But humanity of course, can present itself in negative ways as well.

And unfortunately the workplace is scattered with negative people — managers and peers who are bullies, and random, insecure, but diabolical individuals who set out to sabotage you.

In my own life and career, I have had a lot of practice enduring and dealing with bullies, and figuring out how to thrive in unwelcoming work environments by taking the high road.

I developed some ways of thinking about this and some very effective counter-approaches to not only defend against these behaviors, but to make forward progress in spite of them.

Bullies, Saboteurs and Narcissists (oh my!)

There are three types of negative people you need to watch out for and have a plan to defend, protect and overcome.

Basic Bullies: People with power who are unkind, dismissive, diminishing to your face.

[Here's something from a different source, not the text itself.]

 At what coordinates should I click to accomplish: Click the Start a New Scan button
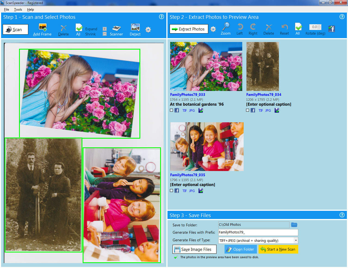point(278,249)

Saboteurs: Those who seek power by undermining you and discrediting you behind your back.

Narcissists: Those who must abuse others to fuel their psychologically damaged ego.

Bullies: It’s never about you

The most important thing to remember, a lesson I learned at a very early age from my mother, is that bullying is never about you, it’s always about them. Bullies have a need to diminish others.

To effectively deal with a bully, you need to do 3 things.

1. Remember it is never about you
2. Practice not having an emotional reaction – make yourself no fun to bully
3. Remove yourself from the room/situation

It’s so important in the heat of the moment, when you are feeling hurt and angry, to practice not having an emotional reaction. Try really hard to recognize it a “bullying” not “truth,” and let it go by. Don’t let it hurt you.
This is not easy, but it is the foundation for dealing with bullies.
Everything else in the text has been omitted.